L’idea, va detto, nasce dall’osservazione di un mercato – quello asiatico in particolare – dove i grandi monovolume di lusso hanno riconquistato una fetta di clientela che antepone l’abitabilità alla tradizionale silhouette della berlina. La VLS, anticipata in parte dalla concept Vision V, si propone di coniugare la versatilità tipica di un MPV con l’esperienza di bordo di una limousine. Ciò significa che, sotto la carrozzeria imponente e a trazione esclusivamente elettrica, troveranno posto configurazioni studiate per il massimo relax dei passeggeri posteriori, con soluzioni a due posti e un livello di personalizzazione che, come sulla Classe S, sarà gestito tramite il programma MANUFAKTUR. La produzione della VLS è attesa per il 2027, un tempismo che suggerisce come Mercedes stia cercando di intercettare un’evoluzione del gusto che, abbandonata l’idea di lusso come semplice ostentazione di materiali, punta ora a ridefinire il concetto di spazio personale a bordo.

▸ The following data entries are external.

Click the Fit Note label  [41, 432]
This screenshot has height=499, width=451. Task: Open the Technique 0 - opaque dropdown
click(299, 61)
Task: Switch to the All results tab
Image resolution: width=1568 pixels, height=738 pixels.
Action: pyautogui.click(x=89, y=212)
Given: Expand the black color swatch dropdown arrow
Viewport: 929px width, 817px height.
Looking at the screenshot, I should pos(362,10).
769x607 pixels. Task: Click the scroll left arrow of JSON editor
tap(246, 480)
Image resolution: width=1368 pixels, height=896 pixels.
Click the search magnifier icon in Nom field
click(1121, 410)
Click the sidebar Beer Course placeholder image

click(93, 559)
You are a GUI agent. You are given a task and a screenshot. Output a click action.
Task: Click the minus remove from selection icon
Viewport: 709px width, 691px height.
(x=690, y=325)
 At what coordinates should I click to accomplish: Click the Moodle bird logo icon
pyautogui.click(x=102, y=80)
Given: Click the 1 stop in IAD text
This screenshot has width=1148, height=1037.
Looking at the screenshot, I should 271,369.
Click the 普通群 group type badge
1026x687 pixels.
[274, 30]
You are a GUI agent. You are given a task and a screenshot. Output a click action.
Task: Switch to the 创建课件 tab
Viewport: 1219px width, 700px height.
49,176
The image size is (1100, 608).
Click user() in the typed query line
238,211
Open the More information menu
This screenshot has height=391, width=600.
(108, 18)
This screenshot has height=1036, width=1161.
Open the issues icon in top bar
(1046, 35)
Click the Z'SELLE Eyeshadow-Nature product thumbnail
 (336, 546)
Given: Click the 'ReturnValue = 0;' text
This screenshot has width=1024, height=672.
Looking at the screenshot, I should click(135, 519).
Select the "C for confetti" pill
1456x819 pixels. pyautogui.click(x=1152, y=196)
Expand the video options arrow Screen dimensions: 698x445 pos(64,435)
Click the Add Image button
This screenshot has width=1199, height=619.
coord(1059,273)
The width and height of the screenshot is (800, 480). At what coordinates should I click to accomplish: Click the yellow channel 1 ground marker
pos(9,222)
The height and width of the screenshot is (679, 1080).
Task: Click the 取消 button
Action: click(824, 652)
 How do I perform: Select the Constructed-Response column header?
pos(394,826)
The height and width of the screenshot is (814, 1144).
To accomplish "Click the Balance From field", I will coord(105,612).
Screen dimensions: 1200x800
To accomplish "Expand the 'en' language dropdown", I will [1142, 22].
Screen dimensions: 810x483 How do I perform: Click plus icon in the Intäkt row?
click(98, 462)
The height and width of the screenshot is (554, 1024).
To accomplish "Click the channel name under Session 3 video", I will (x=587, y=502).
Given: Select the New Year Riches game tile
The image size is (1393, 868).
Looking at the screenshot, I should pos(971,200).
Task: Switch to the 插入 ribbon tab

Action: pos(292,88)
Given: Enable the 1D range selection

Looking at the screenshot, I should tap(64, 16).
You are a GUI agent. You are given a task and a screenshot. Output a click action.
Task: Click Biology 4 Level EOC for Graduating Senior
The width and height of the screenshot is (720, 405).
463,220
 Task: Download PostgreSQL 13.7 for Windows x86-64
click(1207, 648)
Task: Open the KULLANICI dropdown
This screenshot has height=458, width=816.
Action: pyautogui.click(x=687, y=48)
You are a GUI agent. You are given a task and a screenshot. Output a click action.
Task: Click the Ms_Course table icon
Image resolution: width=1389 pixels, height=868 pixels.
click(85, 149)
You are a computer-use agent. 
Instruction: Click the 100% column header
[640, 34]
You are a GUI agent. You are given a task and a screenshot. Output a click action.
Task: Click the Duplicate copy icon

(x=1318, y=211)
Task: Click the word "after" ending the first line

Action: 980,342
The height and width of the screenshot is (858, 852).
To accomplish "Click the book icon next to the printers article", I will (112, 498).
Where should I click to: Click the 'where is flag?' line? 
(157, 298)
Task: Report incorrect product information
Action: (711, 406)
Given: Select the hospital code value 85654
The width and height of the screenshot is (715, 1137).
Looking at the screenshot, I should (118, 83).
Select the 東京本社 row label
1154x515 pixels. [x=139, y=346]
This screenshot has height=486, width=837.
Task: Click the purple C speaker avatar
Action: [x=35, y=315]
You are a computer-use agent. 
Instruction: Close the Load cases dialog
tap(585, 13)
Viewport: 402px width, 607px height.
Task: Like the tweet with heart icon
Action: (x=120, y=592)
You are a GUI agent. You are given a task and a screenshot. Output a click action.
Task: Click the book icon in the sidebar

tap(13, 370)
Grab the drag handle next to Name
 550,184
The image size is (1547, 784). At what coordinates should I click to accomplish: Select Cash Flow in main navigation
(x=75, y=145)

Motorizzazioni ibride e strategia di mercato

Tornando alla Classe S che sarà ordinabile a breve, le motorizzazioni ibride rappresentano il fulcro dell’offerta. La Casa ha scelto di concentrarsi su unità evolute, abbandonando in alcuni mercati il leggendario V12 a favore del nuovo V8 M177 Evo con tecnologia mild hybrid, capace di erogare una potenza simile al dodici cilindri ma con un’efficienza maggiore. Le potenze, che toccano quota 612 CV sulle versioni più spinte, assicurano prestazioni da supercar per una vettura che supera i cinque metri e quaranta di lunghezza. Il listino, ancora in via di definizione al momento del lancio, verrà comunicato ufficialmente nelle prossime settimane, ma è già chiaro che la strategia di Mercedes non si limita a offrire un’auto, ma un vero e proprio ecosistema di mobilità. Con la VLS pronta a fare il suo ingresso sulla scena, la Stella a tre punte sta disegnando una nuova geografia del lusso, dove la distinzione tra berlina, van e concept di lusso tende ad assottigliarsi, lasciando spazio a una sola, autentica priorità: la libertà di scelta del cliente.